We recently received a comment from a panelist (paraphrasing): how likely are good proposals to get funded? We’ve previously discussed differences between the funding rates we report directly to you from panels and the NSF-wide success rate numbers reported on our website. But the commenter was interested in an even more nuanced question: to what extent do award decisions follow the outcomes of merit review? This is a great topic for a post and, thanks to our Committee of Visitors review last year, we already have the relevant data compiled. (So this is really the perfect data-rich but quick post for panel season.)
To address this question, we need to first define what a “good proposal” is.
In our two-stage annual cycle, each project must pass through review at least twice before being awarded: once as a preliminary proposal, and once as an invited full proposal.
At each stage, review progresses in three steps:
- Three individual panelists independently read, review, and score each proposal prior to the panel. A single DEB panelist is responsible for reviewing an assigned subset of all proposals at the panel. This is the same for preliminary proposals and full proposals. Full proposals also receive several non-panelist “ad hoc” reviews prior to the panel.

> **DATA PROVIDED**:
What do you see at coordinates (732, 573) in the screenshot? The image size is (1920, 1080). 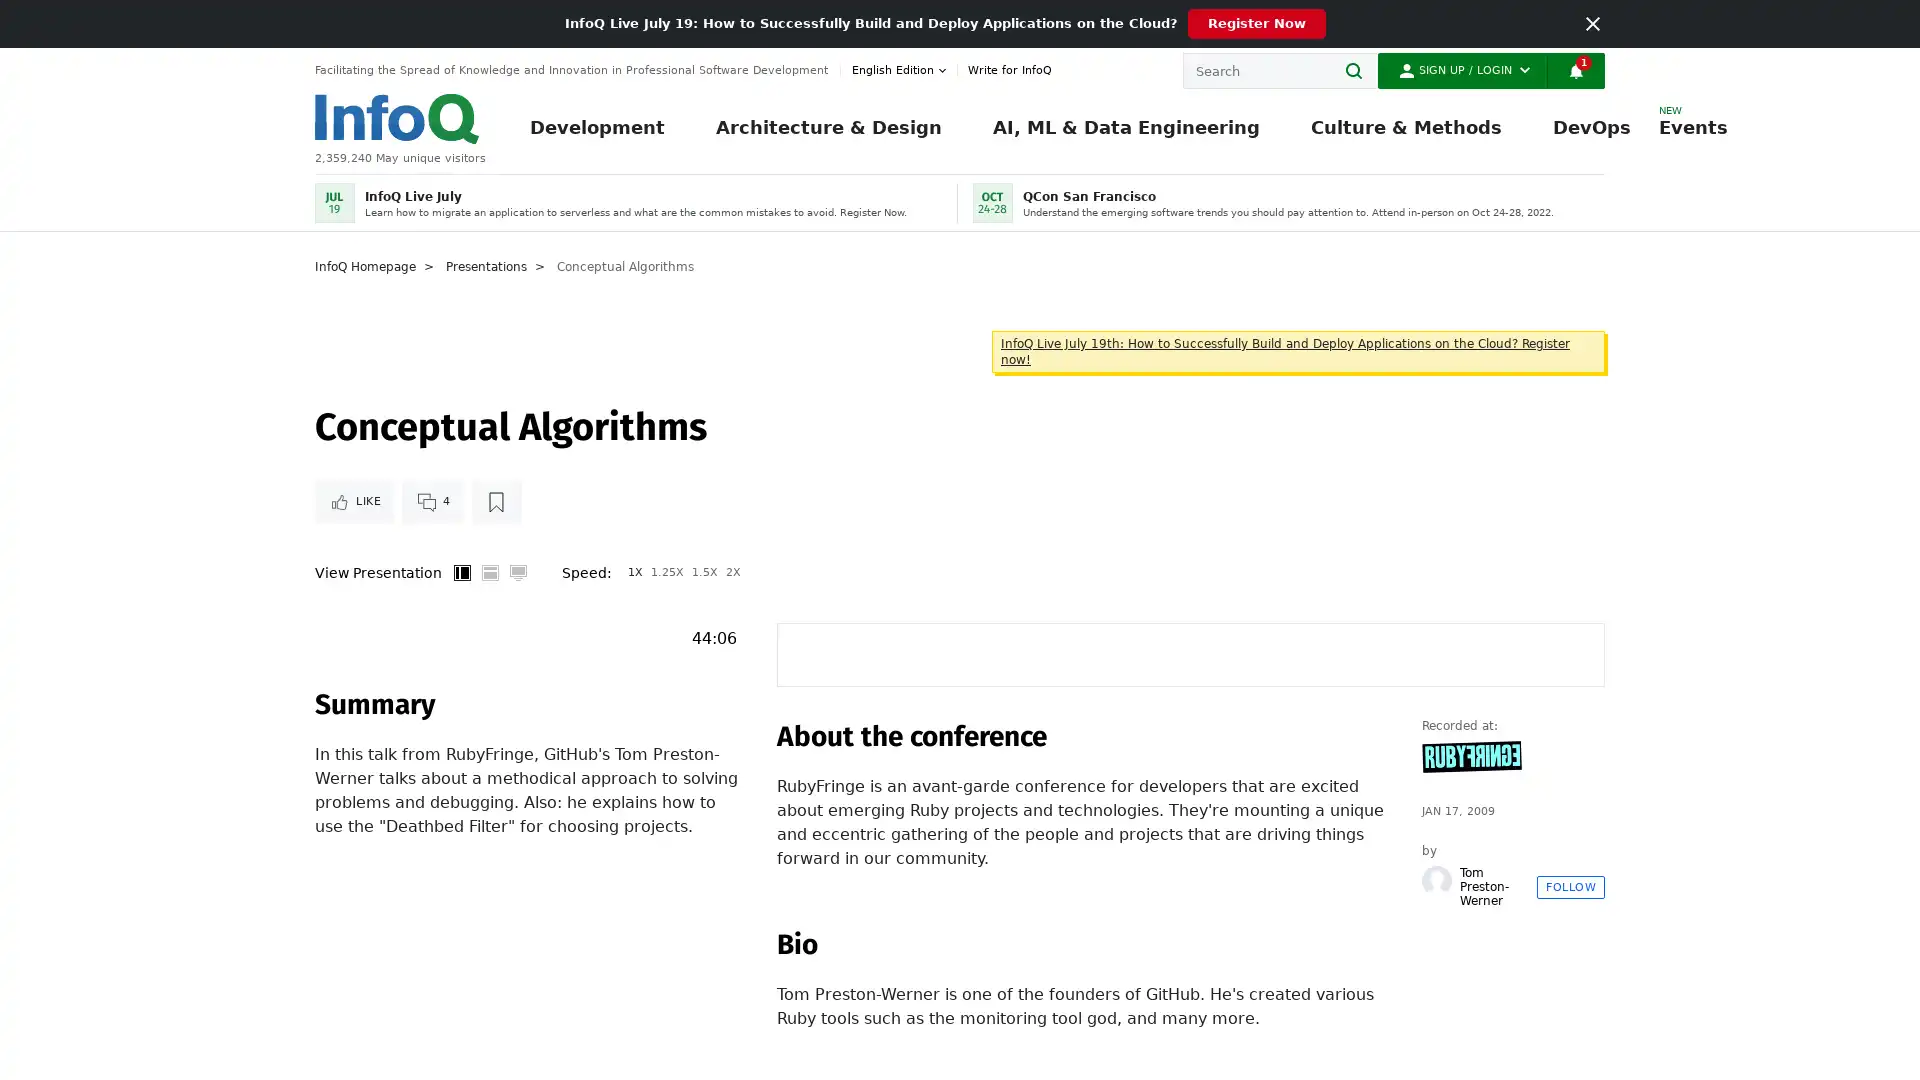 I see `2x` at bounding box center [732, 573].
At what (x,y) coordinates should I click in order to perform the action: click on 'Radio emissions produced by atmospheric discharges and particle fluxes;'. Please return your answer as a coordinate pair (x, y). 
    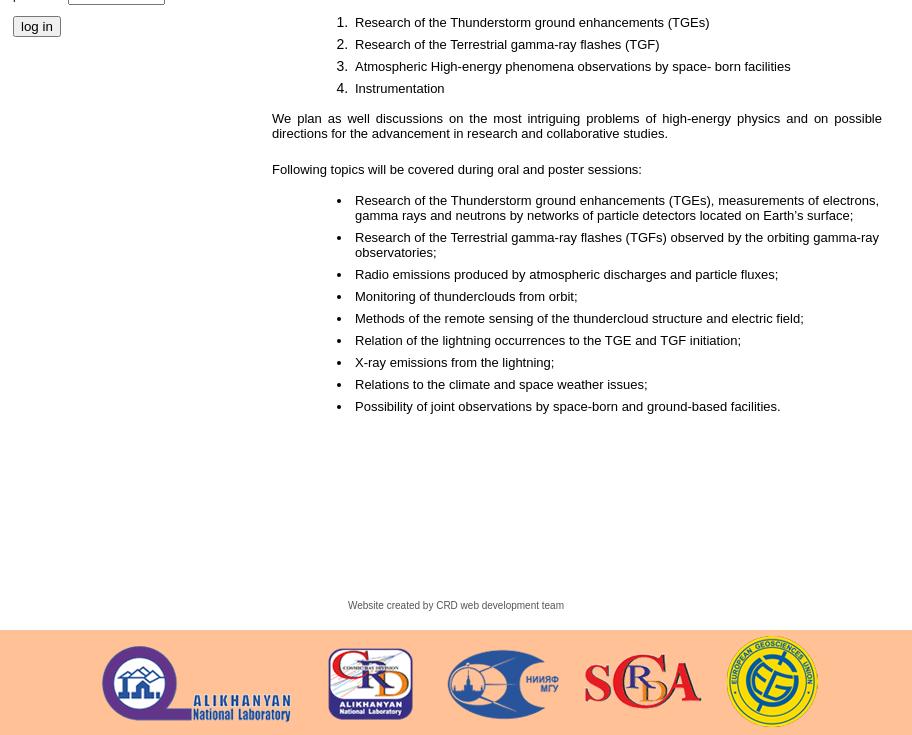
    Looking at the image, I should click on (574, 274).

> **THINGS TO DO**:
(a) Set down the passage of the merit review post from "We recently received" up to and including "for panel season.)".
(b) Resume the merit review post right after its last sentence.
The lines are separate material from the merit review post.

> **PER-TASK ANSWERS**:
(a)
We recently received a comment from a panelist (paraphrasing): how likely are good proposals to get funded? We’ve previously discussed differences between the funding rates we report directly to you from panels and the NSF-wide success rate numbers reported on our website. But the commenter was interested in an even more nuanced question: to what extent do award decisions follow the outcomes of merit review? This is a great topic for a post and, thanks to our Committee of Visitors review last year, we already have the relevant data compiled. (So this is really the perfect data-rich but quick post for panel season.)

(b)
- The proposal is brought to panel where the panelists discuss the proposal and individual reviews in relation to each other and in the context of the rest of the proposals in the panel to reach a consensus recommendation. This is the same for preliminary proposals and full proposals.
- The Program Officers managing the program take into consideration the reviews, the recommendations of the panel(s) that assessed the proposal, and their portfolio management responsibilities to arrive at a final recommendation. This is the same for preliminary proposals and full proposals.
In this case, since we are discussing the Program’s actions after peer review, we are defining as “good” anything that received a positive consensus panel recommendation. Initially, the label of “good” will be applied by the preliminary proposal panel. Then, at the full proposal panel it will receive a second label, which may or may not also be “good”. A “good” recommendation for either preliminary or full proposals includes any proposal not placed into the lowest (explicitly negative) rating category. The lowest category usually has the word “not” in it, as in “Do Not Invite” or “Not Fundable”. All other categories are considered “good” recommendations, whether there is a single positive category (e.g., “Invite”) or several ordinal options conveying varying degrees of enthusiasm (e.g., “high priority”, “medium priority”, “low priority”).
To enable this analysis, we traced the individual review scores, panel review recommendations, and outcomes for proposals from the first three years of the DEB preliminary proposal system (i.e., starting with preliminary proposals from January 2012 through full proposals from August 2014).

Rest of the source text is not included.